Charles A. Cooper | Jacksonville, Florida USA | 12/30/2005
(5 out of 5 stars)

"This movie is never boring, superficial or pretentious. If you want boring, supeficial and pretentious just go see any of the Matrix sequels.

This film has also been described as a character study, but I think it is very much more than that. It the story of the quest, common to most people, to find something authentic within the all to often pointless conditions of modern life. The key images are the huge mountain of coal slag behind Shultze's garden and house and the repeated image of the silent, relentless windmill.
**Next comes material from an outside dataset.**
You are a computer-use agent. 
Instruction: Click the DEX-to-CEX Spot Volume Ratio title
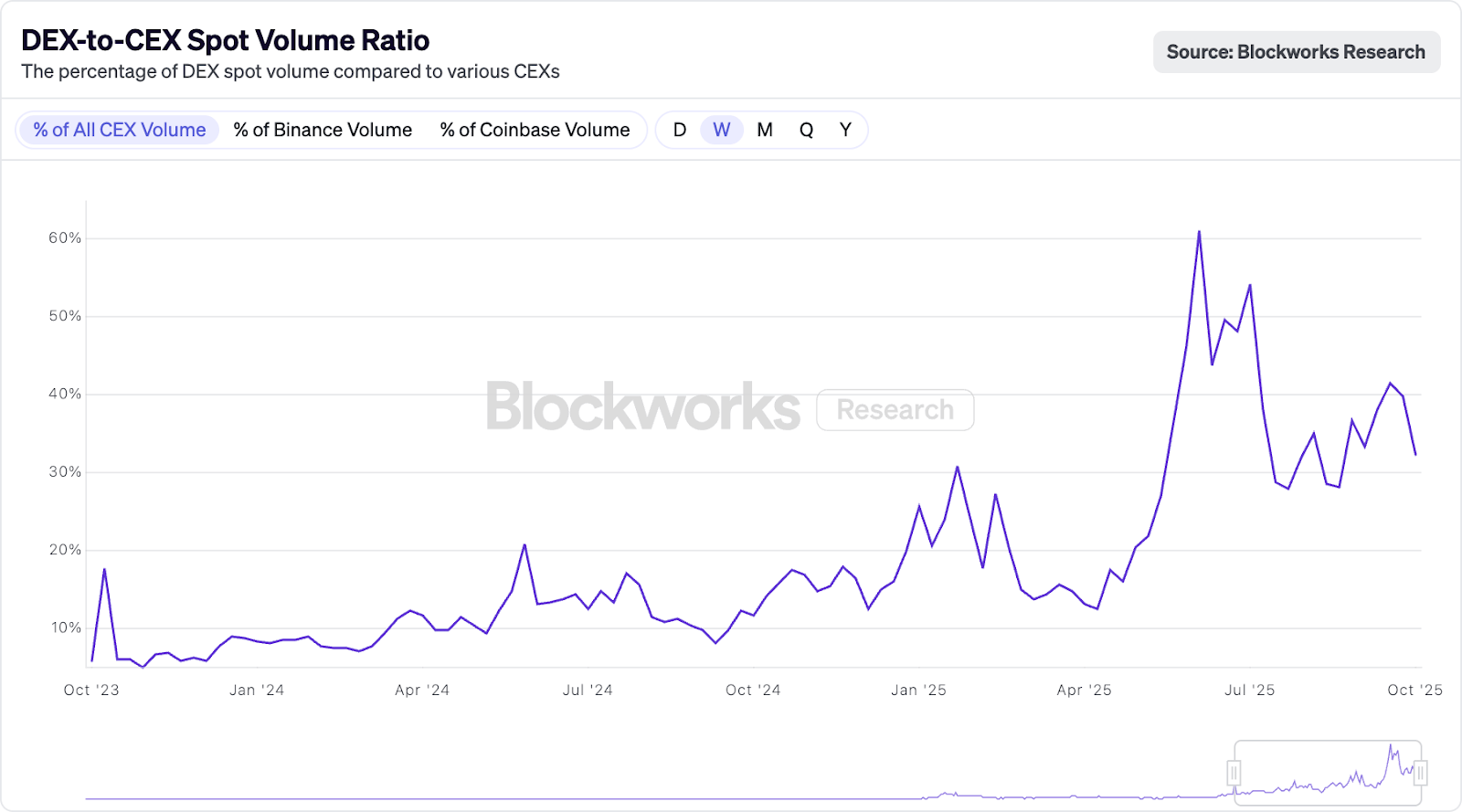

The mountain of slag is the coal waste which Shultze has spend most of his existence mining and which will eventually cause his death from lung disease; the windmill represents the ceaseless passage of time, which is indifferent to how well or how poorly we spend our days between the beginning and the end which it provides for us. Together they point to the absurdity of his (and our) existence. The character Laurent shows the true way to live within this rather ruthless reality. She is a contrast to his catatonic mother, her roommate in the nursing home.

For whatever reason Cajun music quite suddenly touches something within Shultze and sparks his quest for something better; the rest of the film is about his rather uncertain journey to realize this odd hint of something authentic. What he finds along the way are good relationships, and many other people who are seeking, each in their own way, the same thing (e.g. the flamenco-dancing barmaid, the motorcross passions of his retired friend, the ill-tempered poet/switchman). Although Shultze is misunderstood sometimes, on the whole people are more helpful to him than hurtful. Eventually he finds a brief taste of the authentic life he is seeking, albeit just in time.

We see so few movies that actually try to quietly remind us of something important that we should try to appreciate them when they do come along. This is a great film, which is very cinematic, well directed and very consistent. The acting is so good it is hard to understand it as acting at all. It is sad that some who view this film will not understand it or how good it really is because their expectations of film are so conditioned by the hollywood blockbuster machine. Even more saddly, the very people who miss the point of movies like this one are those who most need to understand them. It finally comes down to a question of whether you think film should just distract us from our own absurdity, or actually help us find our way out of it."